Even if you can successfully assess and select a COTS solution, the radiation performance will be limited and your system might require a delatcher or shielding, which would significantly add to the overall cost of your system. Based on the targeted orbit or lifetime of some missions, a COTS strategy may not work. To target higher-grade space applications, an electronic system based on COTS devices would require a significant redesign. Quality and reliability should never be compromised when you need solutions that can meet the radiation requirements of your application.

We offer extended-temperature products in the −55°C to +125°C range. These products are selected for their maturity owing to their extensive and successful deployment in automotive and industrial markets

• High-volume commercial flow
• Full traceability and long-term supply 
• Hi-rel qualification flow according to AQEC recommendations
• On-demand screening options according to application’s requirements
• Full temperature range (−55°C to +125°C) tests, characterization and qualification
• Plastic and hermetic ceramic packages with same pinout distribution
• Neutron latch immune and SEU characterization by functional blocks
• High MOQ level (~1000 units)

Most space applications are for LEO missions, where the level of radiation performance is less demanding than GEO and Medium Earth Orbit (MEO) missions. These applications require cost-effective solutions to limit the maximum development investment while reducing risk and time to market. Our family of radiation-tolerant (rad-tolerant) AVR^® and SAM Arm^® Cortex^®-based microcontrollers (MCUs) and dsPIC^® DSCs are created from our widely deployed commercial devices.

These rad-tolerant devices use our proven and industry-leading technology, including Core Independent and Intelligent Analog peripherals, but offer radiation performance improvements and quality flows that correspond with space-grade and hermetic packages. They are more robust against all radiation effects (neutrons, heavy ions and protons) to insure latch-up immunity and non-destruction in critical environments. Compatible with the Microchip Studio Integrated Development Environment and our commercial evaluation kits, these rad-tolerant devices simplify product ramp-up while reducing BOM costs and time to market.

These solutions can also be used in general aerospace applications, like class A and B aircraft, where single-event radiation impact is a critical issue. A non-hermetic, plastic version with the appropriate quality flow can be used in this type of application.

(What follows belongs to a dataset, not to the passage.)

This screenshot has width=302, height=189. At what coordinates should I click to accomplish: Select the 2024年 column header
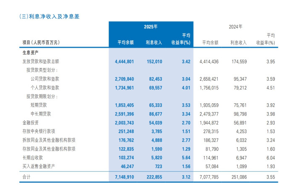236,27
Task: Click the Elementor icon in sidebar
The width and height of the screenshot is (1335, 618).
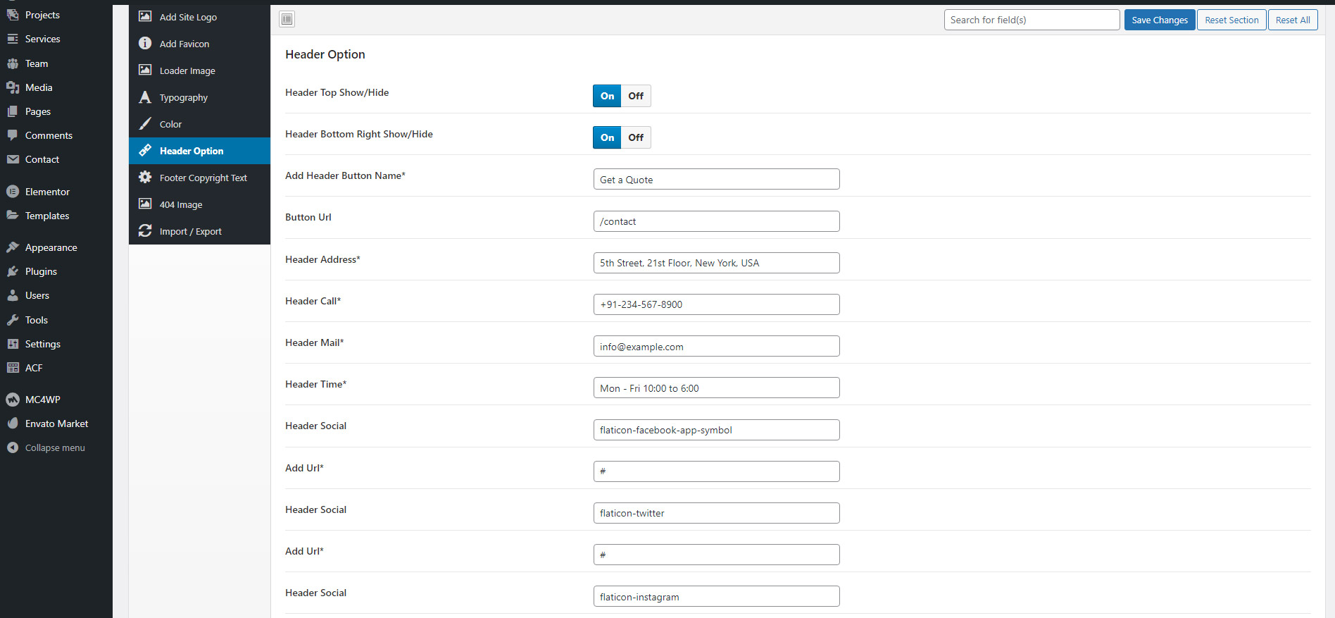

• Supported by the full Microchip development ecosystem
• Same pinout distribution as the commercial device, enabling use of dual-footprint PCB
• Latch-up immune with SEL LET > 60 Mev, SEU and Total Ionizing Dose (TID) performance characterization by functional blocks
• Ceramic hermetic and plastic packages
• Space-grade quality flow
• Full military temperature range screening
• Full wafer lot traceability
• Low MOQ levels (Ceramic: 5, Plastic: 250)